Available data:
________________________
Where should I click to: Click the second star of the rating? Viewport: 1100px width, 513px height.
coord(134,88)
________________________
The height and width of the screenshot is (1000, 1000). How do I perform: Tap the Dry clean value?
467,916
________________________
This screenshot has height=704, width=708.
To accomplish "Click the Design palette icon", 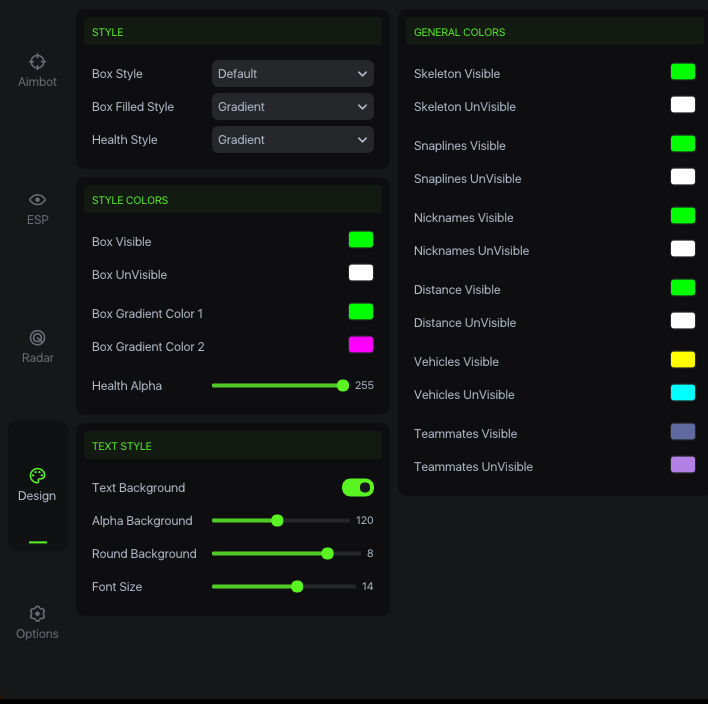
________________________
What this task involves: Copy the records starting at the line that contains "Where should I" and ending after the line that contains "coord(134,88)", keeping every character the same.

Expected answer:
Where should I click to: Click the second star of the rating? Viewport: 1100px width, 513px height.
coord(134,88)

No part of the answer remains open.